An important caveat is that the models only address whole-cell ATP and ADP concentrations. We currently have neither models nor data about whether those concentrations may have different dynamics in close proximity to K_ATP channels. We do note, however, that ATP measured under the plasma membrane showed a profile of submembrane ATP that resembled the patterns we and others have monitored in the cytosol (41). The critique by Merrins and Kibbey (6) in their Counterpoint that the sensor used by Tengholm’s group (41) was not tethered to the plasma membrane, and therefore lacked specificity as a submembrane sensor, is mitigated by their use of total internal reflection fluorescence microscopy to illuminate a restricted region within 50–100 nm of the plasma membrane. We are therefore not convinced that differences in submembrane ATP, as proposed by Merrins, Kibbey, and colleagues (6,8,9), are necessarily relevant. More data are clearly needed to investigate this further.

Resolution of this important controversy will require new experimental evidence. First, it must be demonstrated that K_ATP channels (themselves complexes of SUR1 and Kir6.2 subunits) indeed form a stable, biochemically functional complex with PK that is in close proximity to the plasma membrane. Furthermore, these complexes must also possess the ability to exclude mitochondrially generated ATP within their channel microdomain, so that K_ATP is exclusively inhibited by PK-generated local ATP. According to the model outlined in the Point article by Rutter and Sweet (7), disruption of the complexes by, for example, preventing critical protein-protein interactions between the channel and PK would result in significant disruption of β-cell function. This should manifest as a loss of islet oscillatory activity or reduced glucose-induced insulin secretion. The authors of both the Point and Counterpoint articles in this issue suggested the need for experimental evidence along these lines.

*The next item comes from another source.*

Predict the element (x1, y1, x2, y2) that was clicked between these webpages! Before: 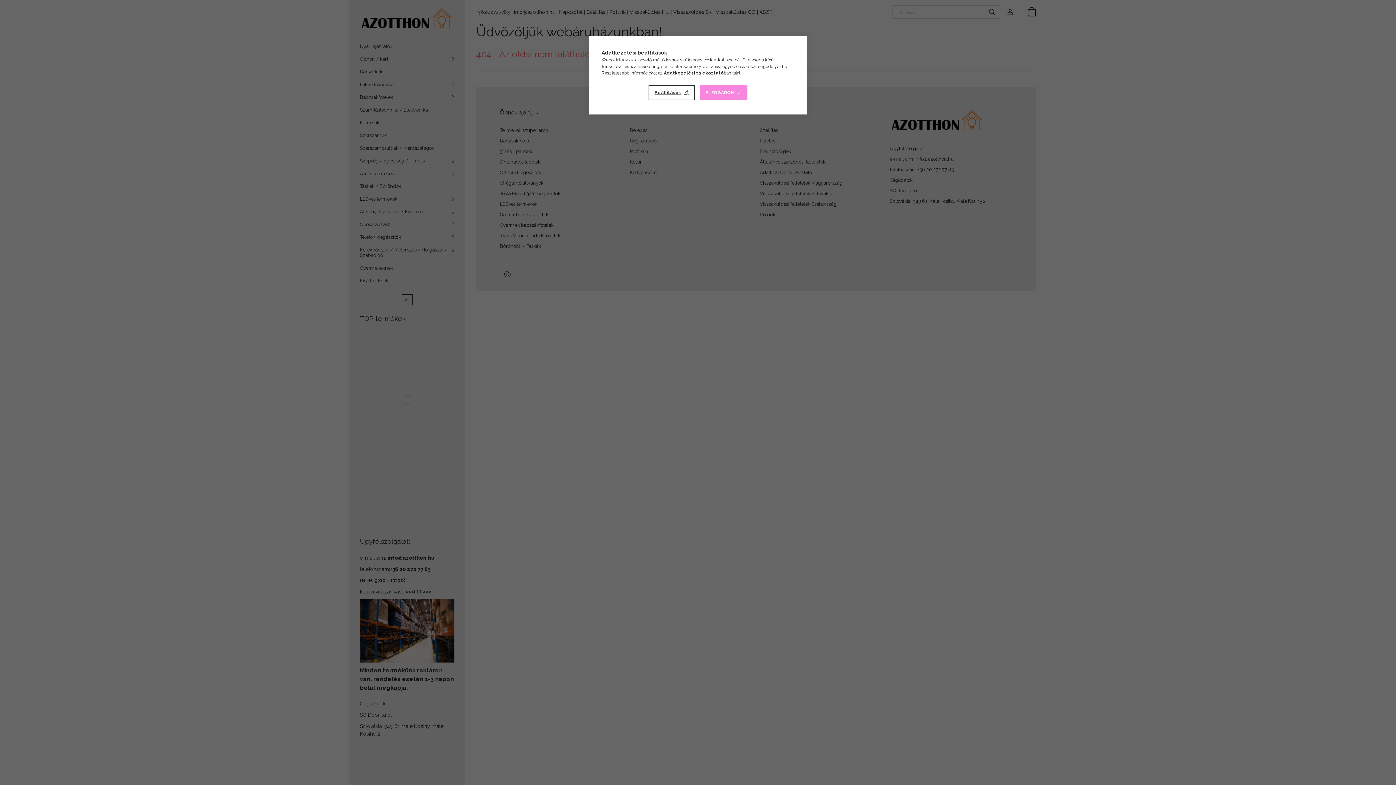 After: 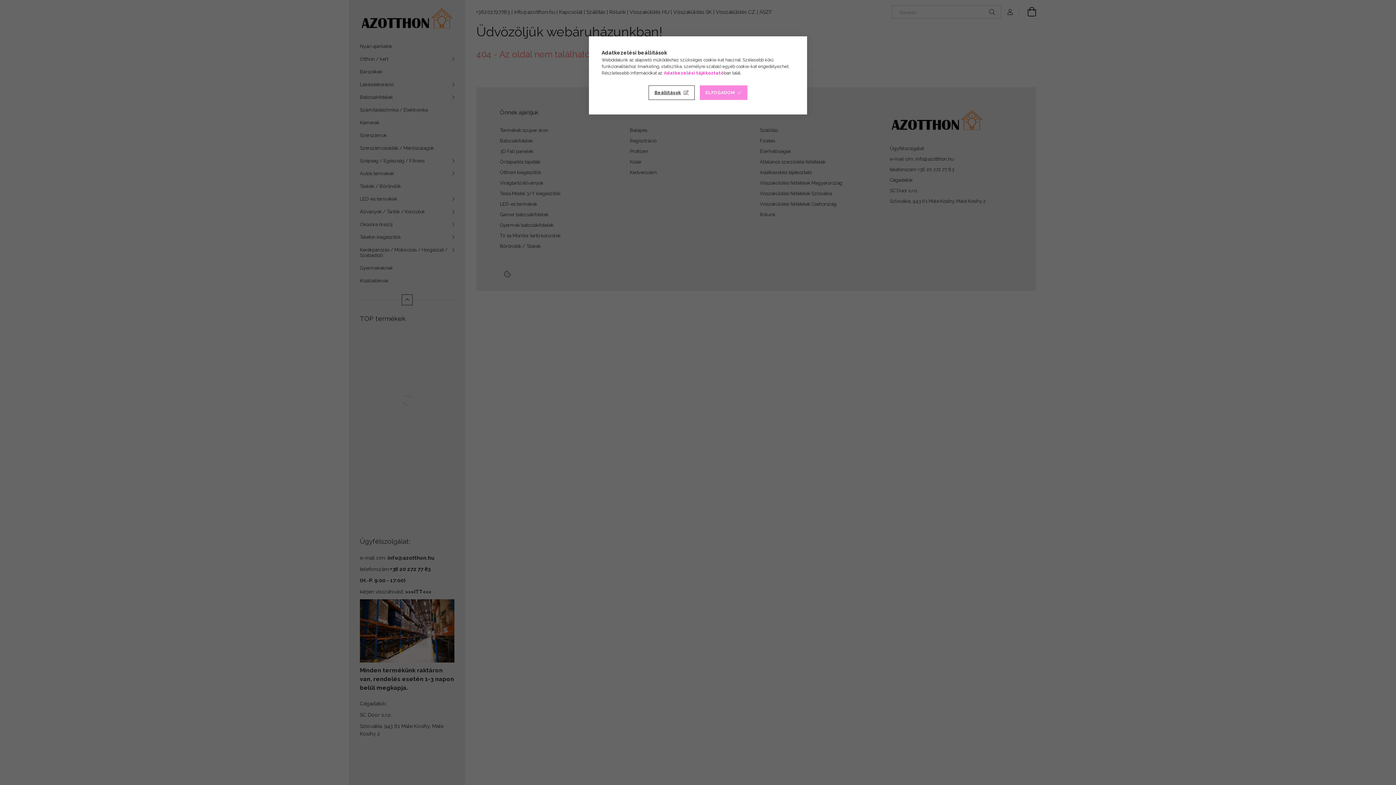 Action: bbox: (664, 70, 724, 75) label: Adatkezelési tájékoztatóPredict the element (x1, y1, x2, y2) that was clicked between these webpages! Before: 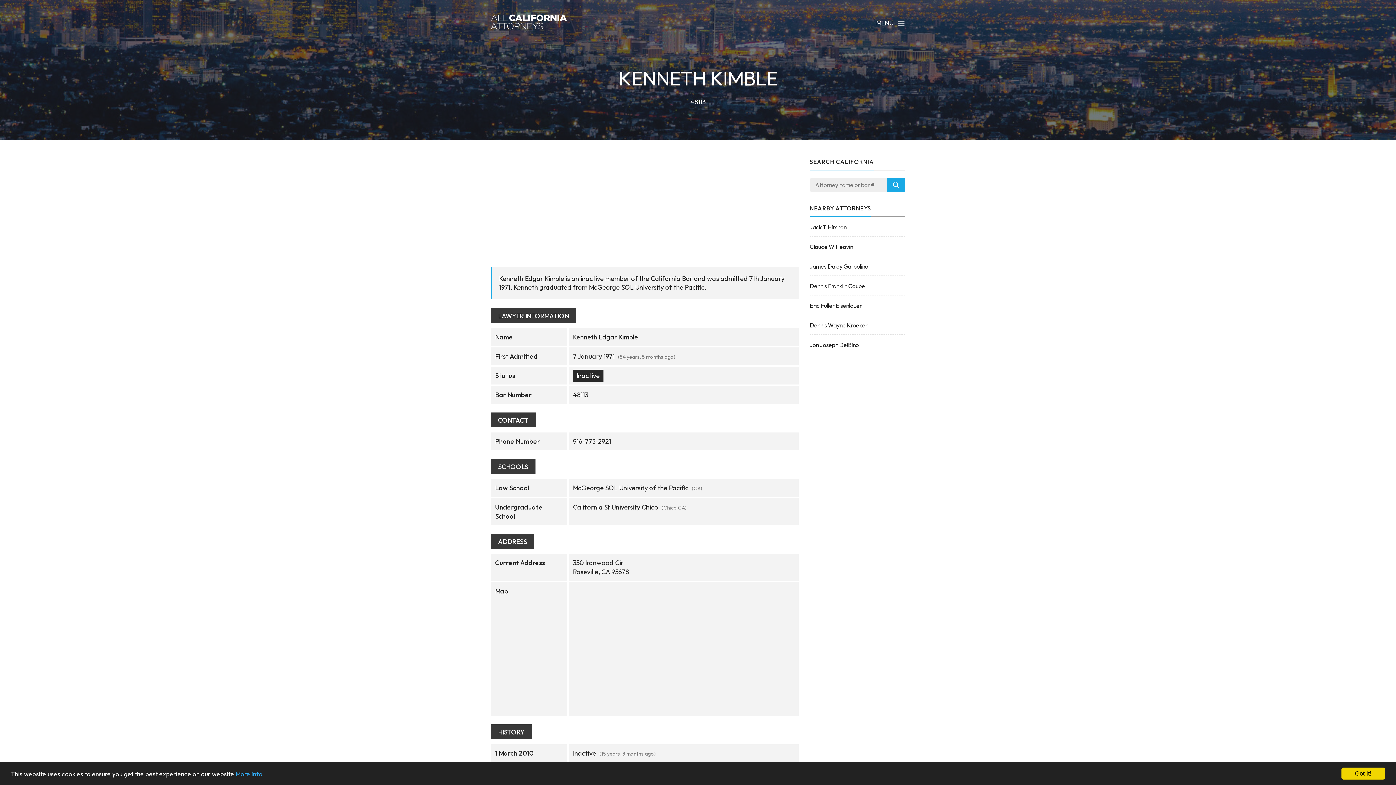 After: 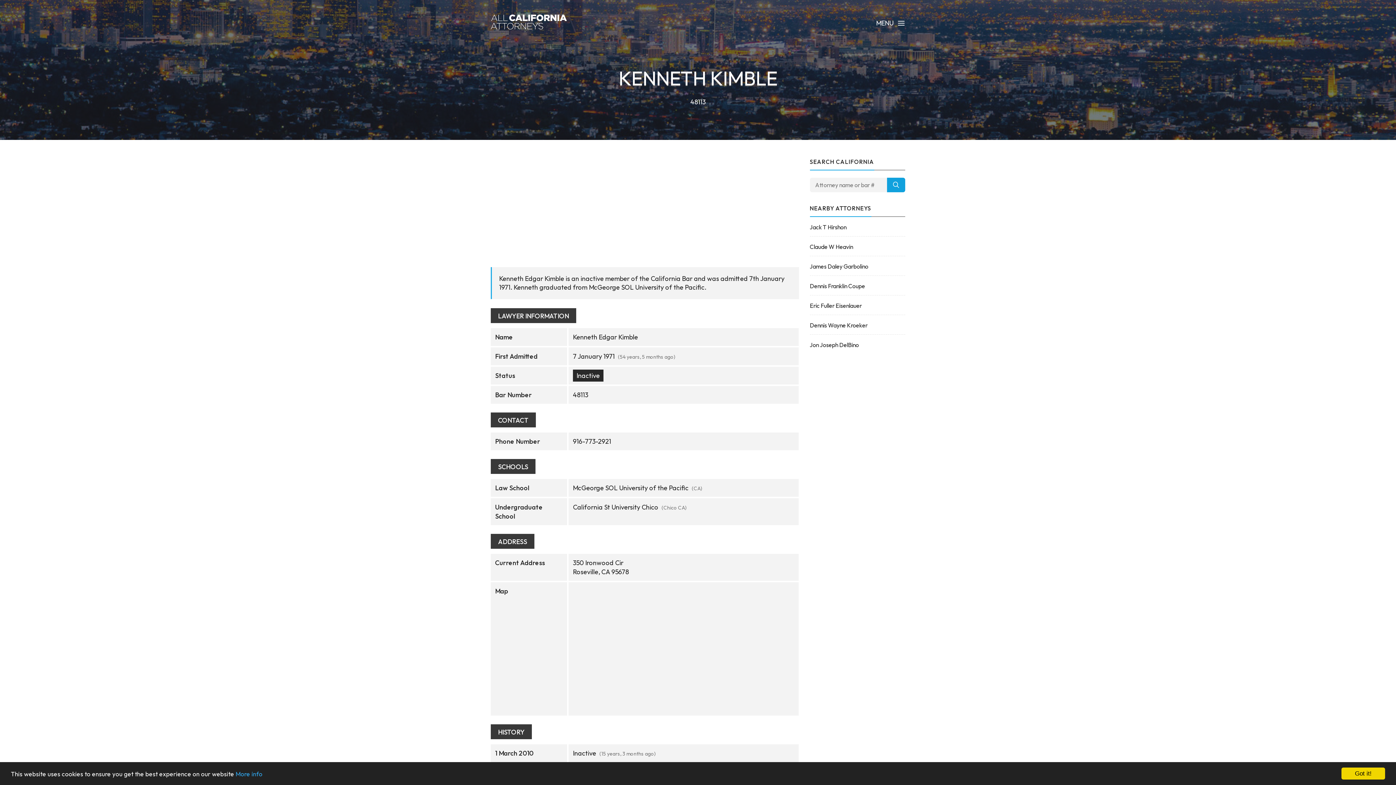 Action: label: SEARCH bbox: (887, 177, 905, 192)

As the model simulations shown here suggest that oscillations in ATP production may not be required for the production of oscillatory islet Ca or electrical activity, oscillatory PK-induced oscillations in submembrane ATP must be shown experimentally as well. Conversely, according to the canonical model defended by the Point article, block of mitochondrial ATP production should markedly impair K_ATP channel closure. Note that impairment of Ca or membrane potential oscillations alone would not be definitive, because both models predict this by different mechanisms.

In sum, we caution readers not to throw the baby out with the bathwater. More research is still needed to fully understand whether there is a direct glycolytic contribution to the ATP that mediates K_ATP channel closure in β-cells, and this needs to be done by more groups and with additional tools, some of which remain to be developed. Merrins and Kibbey (6) have proposed a provocative model of β-cell stimulus-secretion coupling that challenges the prevailing gestalt. While that is how science can move forward, the idea needs to be more rigorously tested. As Rutter and Sweet (7) point out clearly, that will likely be difficult to accomplish.